=== Begin Enclosure ===

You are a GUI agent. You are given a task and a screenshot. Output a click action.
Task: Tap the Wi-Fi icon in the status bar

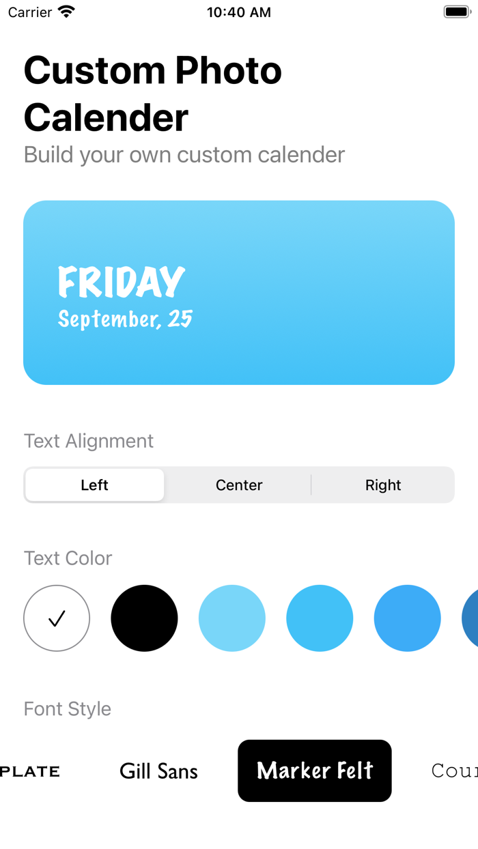click(64, 11)
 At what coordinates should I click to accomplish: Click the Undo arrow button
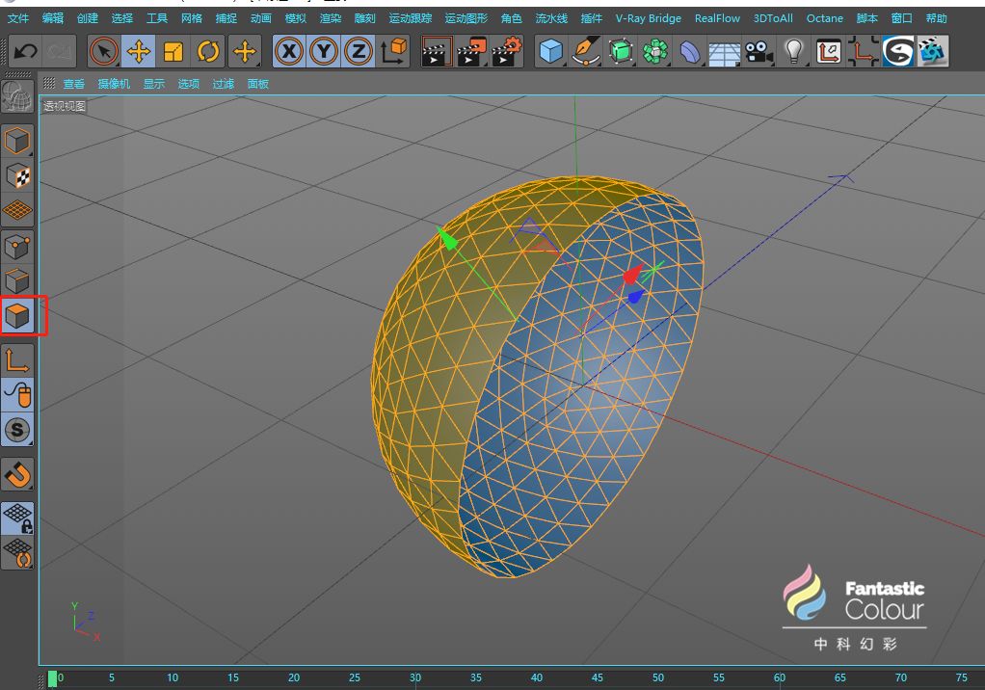(26, 51)
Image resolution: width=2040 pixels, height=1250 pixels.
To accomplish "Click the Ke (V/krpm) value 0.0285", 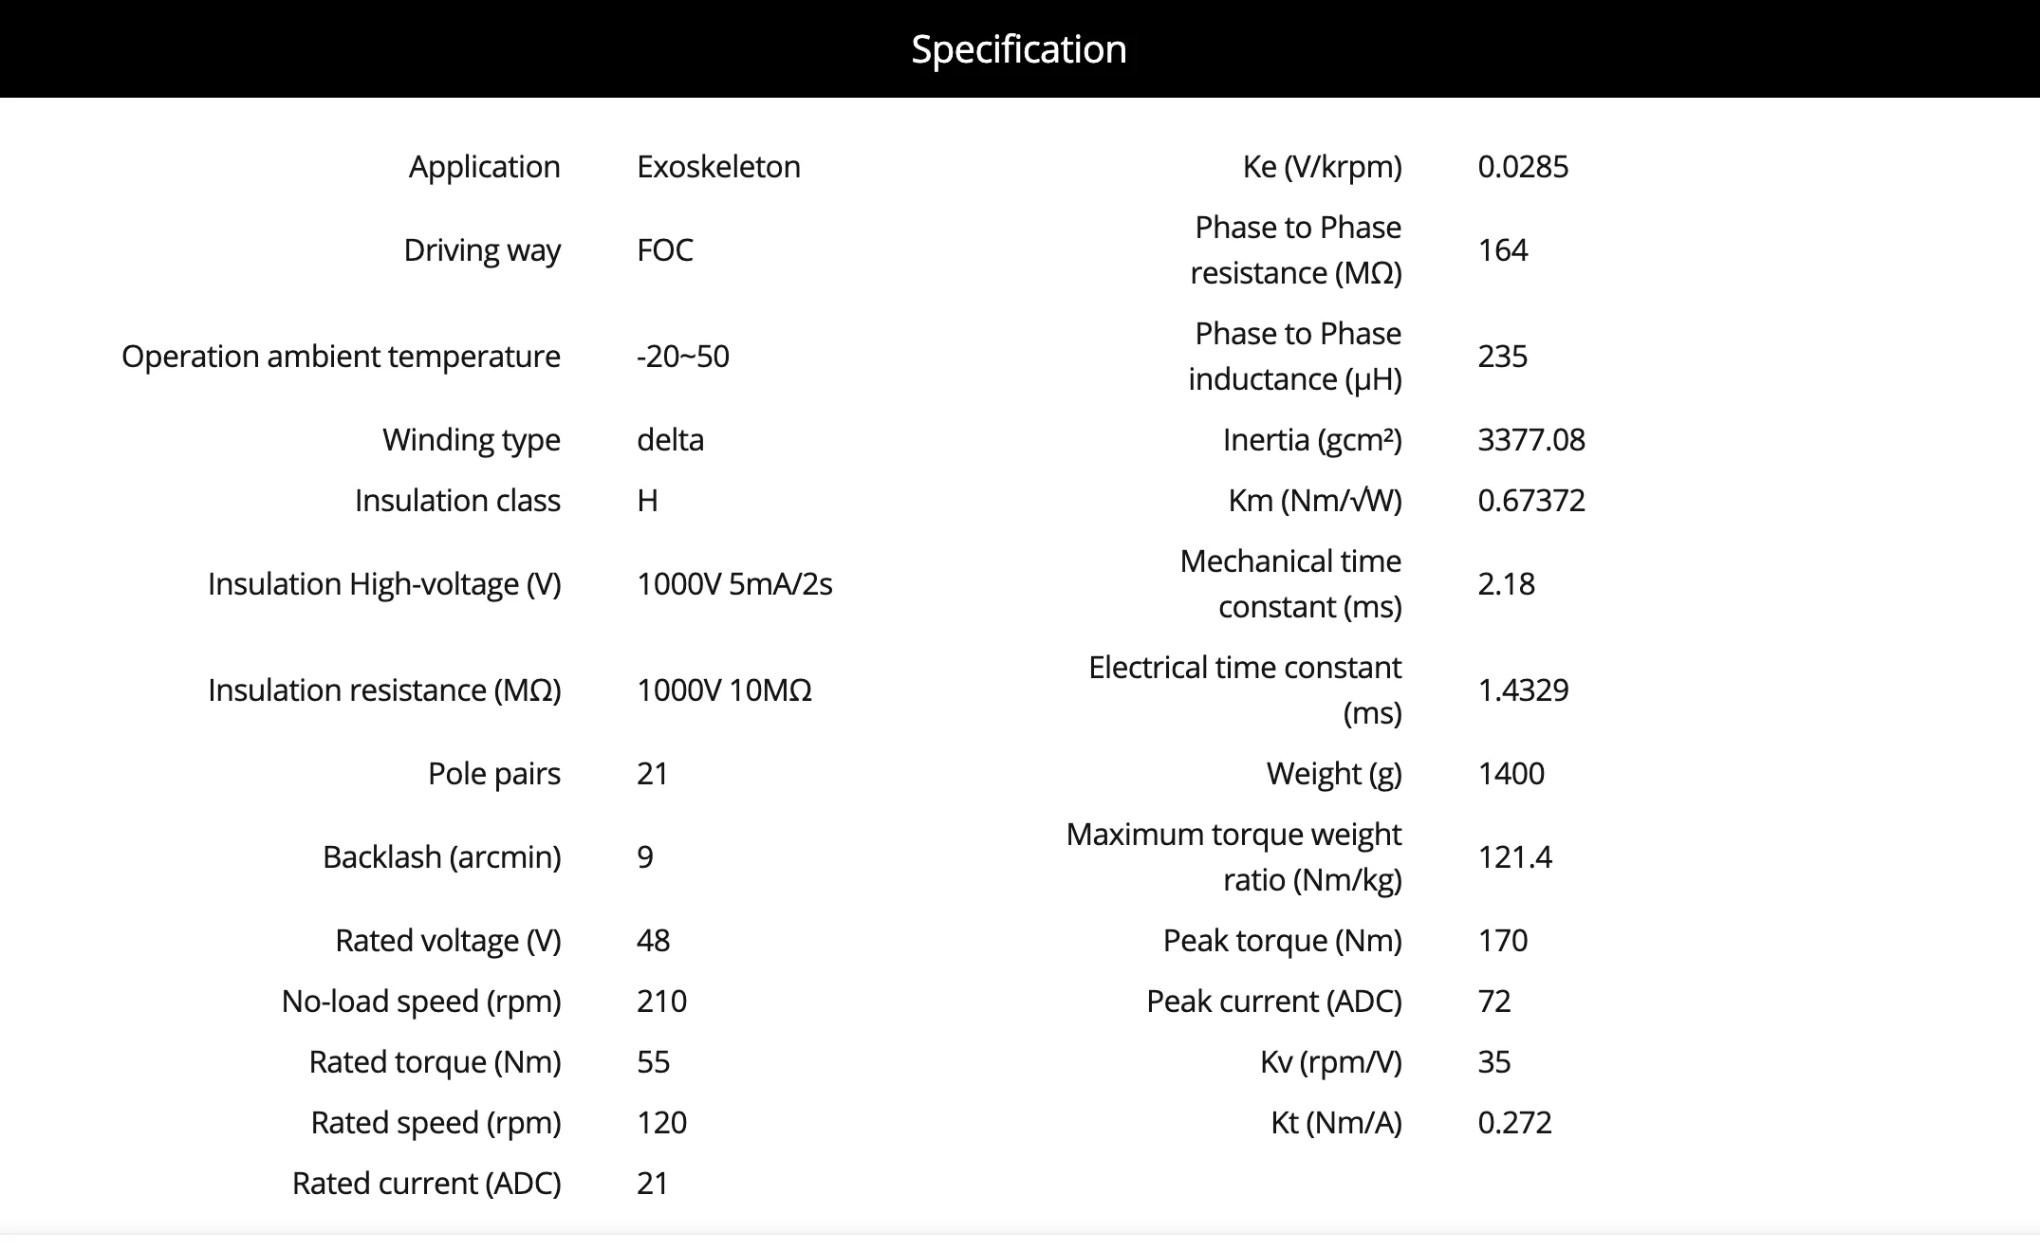I will (x=1523, y=167).
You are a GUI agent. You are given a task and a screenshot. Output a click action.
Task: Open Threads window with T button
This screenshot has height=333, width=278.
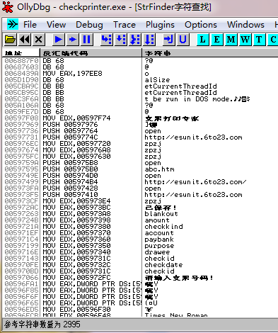tap(259, 40)
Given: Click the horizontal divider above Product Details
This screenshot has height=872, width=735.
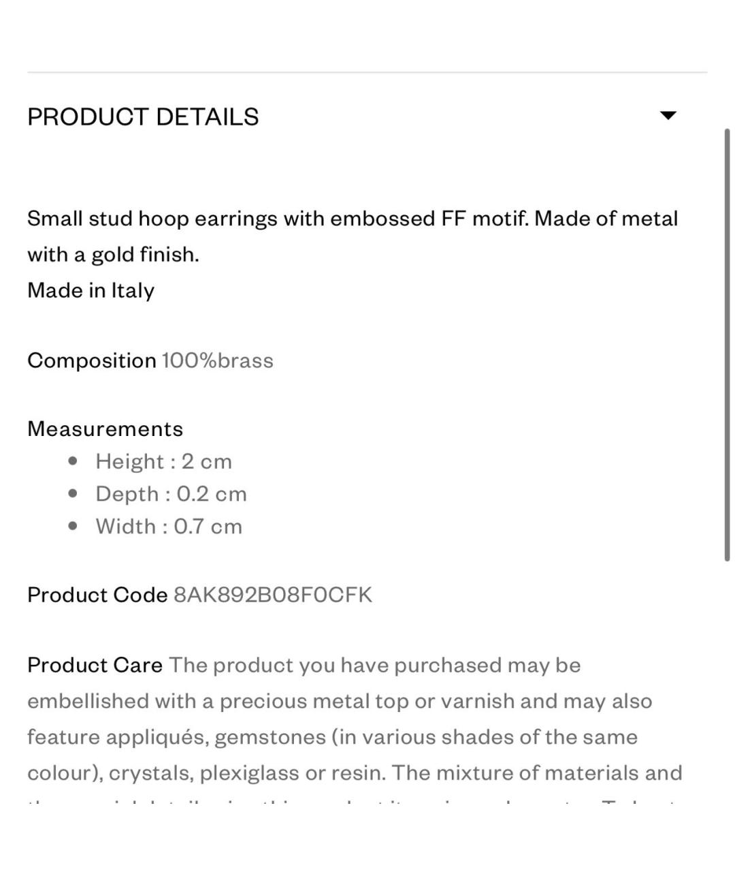Looking at the screenshot, I should tap(368, 72).
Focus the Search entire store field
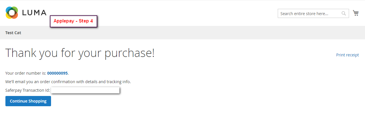This screenshot has height=129, width=365. coord(309,13)
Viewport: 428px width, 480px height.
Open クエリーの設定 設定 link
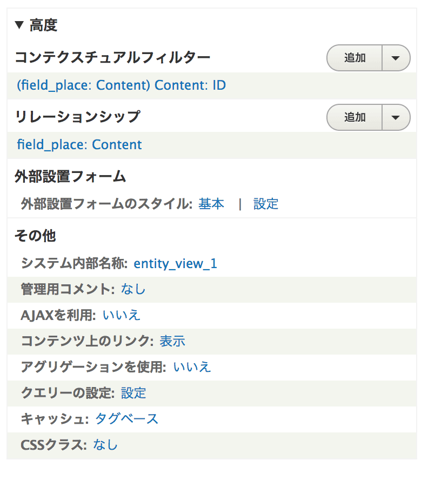[133, 393]
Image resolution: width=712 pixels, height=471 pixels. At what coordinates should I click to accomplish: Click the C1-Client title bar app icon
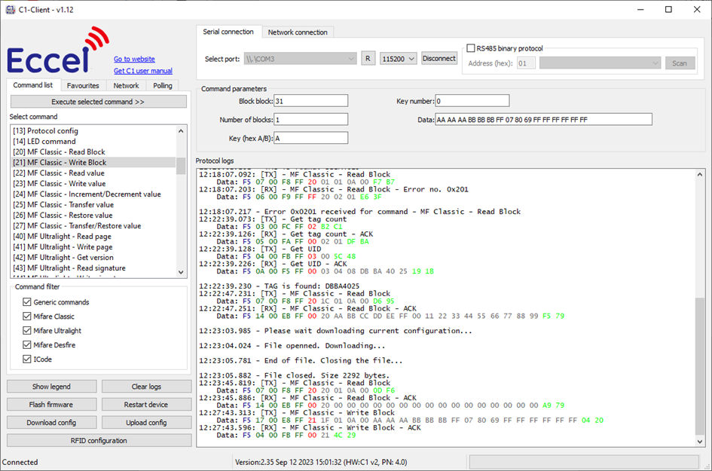(x=11, y=9)
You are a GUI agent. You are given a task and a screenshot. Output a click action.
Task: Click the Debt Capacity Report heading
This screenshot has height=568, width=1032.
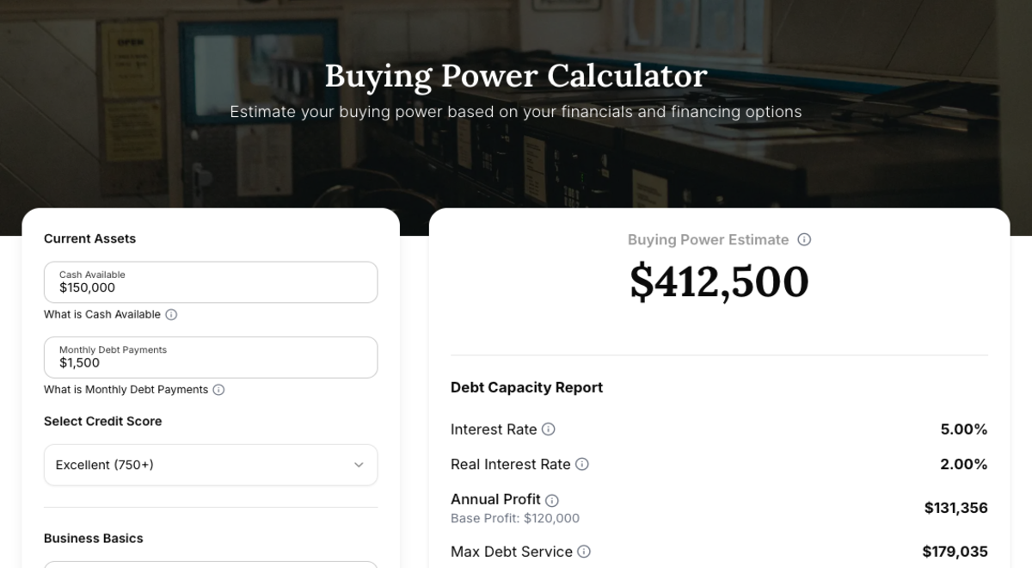(526, 388)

=== End Enclosure ===

- [WHAT THIS TASK INVOLVES]:
In your answer, copy exactly the lines running from the line with "Task: Click the Debt Capacity Report heading" to the end of the material above, both included, and omit all pictures.

- [ANSWER TO THE EXERCISE]:
Task: Click the Debt Capacity Report heading
This screenshot has height=568, width=1032.
(526, 388)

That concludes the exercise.